Da sempre Secondigliano è legata a doppio filo al mondo dello sport attraverso vere e proprie eccellenze che, nel passato come oggi, hanno portato in alto il nome del quartiere.
In questa gloriosa scia si inserisce il nome di Giuseppe Romano, 55 anni, sposato, padre di tre figli, allenatore di karate , uno dei pochi al mondo ad aver allenato nazionali di quattro continenti. «Sono stato avviato al karate – racconta – perché mio padre, Antonio (deceduto il 3 luglio scorso), mi voleva tenere lontano da quei problemi insiti nel tessuto sociale del quartiere, la droga e la microcriminalità».
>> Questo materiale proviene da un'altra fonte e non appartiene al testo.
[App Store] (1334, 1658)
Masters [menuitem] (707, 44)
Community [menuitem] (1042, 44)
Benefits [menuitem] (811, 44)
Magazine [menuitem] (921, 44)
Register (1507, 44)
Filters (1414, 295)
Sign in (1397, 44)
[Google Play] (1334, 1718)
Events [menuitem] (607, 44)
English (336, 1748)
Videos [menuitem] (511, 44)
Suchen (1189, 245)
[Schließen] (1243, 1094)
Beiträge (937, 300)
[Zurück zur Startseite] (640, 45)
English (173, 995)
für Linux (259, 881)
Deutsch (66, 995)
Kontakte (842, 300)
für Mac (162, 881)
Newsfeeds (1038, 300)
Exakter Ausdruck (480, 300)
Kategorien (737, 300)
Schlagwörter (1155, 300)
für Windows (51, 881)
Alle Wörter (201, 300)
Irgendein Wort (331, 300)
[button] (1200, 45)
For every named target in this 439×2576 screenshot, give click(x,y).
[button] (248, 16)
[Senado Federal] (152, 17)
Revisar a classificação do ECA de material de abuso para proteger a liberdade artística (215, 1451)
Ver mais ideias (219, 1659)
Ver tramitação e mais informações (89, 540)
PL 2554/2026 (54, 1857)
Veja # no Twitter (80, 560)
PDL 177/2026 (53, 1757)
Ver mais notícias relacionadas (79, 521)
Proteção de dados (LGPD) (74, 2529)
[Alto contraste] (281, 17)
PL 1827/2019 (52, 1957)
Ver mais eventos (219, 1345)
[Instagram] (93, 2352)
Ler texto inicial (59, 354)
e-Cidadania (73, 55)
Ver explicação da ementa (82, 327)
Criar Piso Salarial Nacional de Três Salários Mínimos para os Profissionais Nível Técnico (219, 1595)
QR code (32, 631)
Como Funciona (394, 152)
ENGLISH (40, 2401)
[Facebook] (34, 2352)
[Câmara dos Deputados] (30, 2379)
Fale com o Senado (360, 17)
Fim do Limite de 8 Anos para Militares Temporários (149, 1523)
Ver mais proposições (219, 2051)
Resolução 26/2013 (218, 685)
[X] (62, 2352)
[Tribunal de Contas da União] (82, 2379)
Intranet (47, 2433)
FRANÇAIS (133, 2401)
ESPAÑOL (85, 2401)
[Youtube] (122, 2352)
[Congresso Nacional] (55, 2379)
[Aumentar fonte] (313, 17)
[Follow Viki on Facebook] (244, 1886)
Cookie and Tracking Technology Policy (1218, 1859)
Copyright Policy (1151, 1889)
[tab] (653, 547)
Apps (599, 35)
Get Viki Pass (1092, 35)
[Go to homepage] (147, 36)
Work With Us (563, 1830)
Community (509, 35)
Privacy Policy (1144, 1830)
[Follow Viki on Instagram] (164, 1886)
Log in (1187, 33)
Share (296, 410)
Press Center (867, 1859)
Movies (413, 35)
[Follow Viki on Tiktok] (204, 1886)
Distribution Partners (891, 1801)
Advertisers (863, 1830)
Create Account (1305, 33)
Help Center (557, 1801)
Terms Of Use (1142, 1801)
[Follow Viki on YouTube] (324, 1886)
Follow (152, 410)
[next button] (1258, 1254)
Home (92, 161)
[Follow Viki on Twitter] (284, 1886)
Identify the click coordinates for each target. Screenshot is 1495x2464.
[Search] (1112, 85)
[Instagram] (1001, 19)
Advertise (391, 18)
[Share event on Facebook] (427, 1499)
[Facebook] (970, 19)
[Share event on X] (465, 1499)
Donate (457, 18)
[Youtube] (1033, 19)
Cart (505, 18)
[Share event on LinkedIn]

I primi passi nel karate Giuseppe li muove in una piccola palestra, al confine con Secondigliano, dove diventa cintura nera. A 13 anni, sul territorio di Napoli, il proseguimento del percorso con un palmares di tutto riguardo. Da atleta, Romano vince tre campionati italiani, un argento agli europei giovanili di Novisad, un bronzo alla Coppa Europa al Pallido di Milano e una Coppa del Mondo nel 1991. Premiato con la medaglia d’oro al valore atletico conferito nel 2001 dal Cio presieduto da Samaranch.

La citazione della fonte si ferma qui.